• **DATA FOR ANALYSIS**
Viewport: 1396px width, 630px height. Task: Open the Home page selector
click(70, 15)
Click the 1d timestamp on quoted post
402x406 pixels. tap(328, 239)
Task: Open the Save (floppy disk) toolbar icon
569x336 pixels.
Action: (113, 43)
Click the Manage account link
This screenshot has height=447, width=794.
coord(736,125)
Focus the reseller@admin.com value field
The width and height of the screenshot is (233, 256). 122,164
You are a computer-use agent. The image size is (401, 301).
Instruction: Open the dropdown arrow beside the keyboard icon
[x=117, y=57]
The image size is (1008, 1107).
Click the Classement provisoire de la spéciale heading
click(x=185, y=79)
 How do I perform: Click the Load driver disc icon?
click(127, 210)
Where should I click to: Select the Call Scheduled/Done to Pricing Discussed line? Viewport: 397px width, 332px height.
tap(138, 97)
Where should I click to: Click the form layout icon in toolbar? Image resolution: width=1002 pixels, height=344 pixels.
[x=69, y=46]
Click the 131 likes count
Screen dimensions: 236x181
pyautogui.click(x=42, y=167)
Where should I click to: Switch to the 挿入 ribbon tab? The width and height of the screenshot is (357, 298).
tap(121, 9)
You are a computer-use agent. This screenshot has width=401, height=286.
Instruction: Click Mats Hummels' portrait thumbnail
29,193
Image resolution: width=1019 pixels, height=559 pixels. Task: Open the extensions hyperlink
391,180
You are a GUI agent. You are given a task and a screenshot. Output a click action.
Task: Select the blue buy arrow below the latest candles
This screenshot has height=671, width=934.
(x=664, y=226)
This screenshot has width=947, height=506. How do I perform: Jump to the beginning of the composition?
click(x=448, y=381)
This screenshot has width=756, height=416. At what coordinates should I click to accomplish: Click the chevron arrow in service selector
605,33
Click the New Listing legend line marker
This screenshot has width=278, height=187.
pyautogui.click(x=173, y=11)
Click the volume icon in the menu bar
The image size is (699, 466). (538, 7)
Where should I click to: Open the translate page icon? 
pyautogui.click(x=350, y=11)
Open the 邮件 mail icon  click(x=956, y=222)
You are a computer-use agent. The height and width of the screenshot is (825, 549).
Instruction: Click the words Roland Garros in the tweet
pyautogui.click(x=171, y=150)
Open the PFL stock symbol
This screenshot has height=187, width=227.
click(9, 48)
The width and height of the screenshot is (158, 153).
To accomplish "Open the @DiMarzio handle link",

• **ABOUT THIS EXERCISE**
Transcribe only the trailing portion of the entries above: the line that contains "You are a GUI" and each line after it.

• **TASK SOLUTION**
You are a GUI agent. You are given a task and a screenshot. Output a click action.
Task: Select the blue buy arrow below the latest candles
This screenshot has height=671, width=934.
(x=664, y=226)
This screenshot has width=947, height=506. How do I perform: Jump to the beginning of the composition?
click(x=448, y=381)
This screenshot has width=756, height=416. At what coordinates should I click to accomplish: Click the chevron arrow in service selector
605,33
Click the New Listing legend line marker
This screenshot has width=278, height=187.
pyautogui.click(x=173, y=11)
Click the volume icon in the menu bar
The image size is (699, 466). (538, 7)
Where should I click to: Open the translate page icon? 
pyautogui.click(x=350, y=11)
Open the 邮件 mail icon  click(x=956, y=222)
You are a computer-use agent. The height and width of the screenshot is (825, 549).
Instruction: Click the words Roland Garros in the tweet
pyautogui.click(x=171, y=150)
Open the PFL stock symbol
This screenshot has height=187, width=227.
click(9, 48)
The width and height of the screenshot is (158, 153).
To accomplish "Open the @DiMarzio handle link",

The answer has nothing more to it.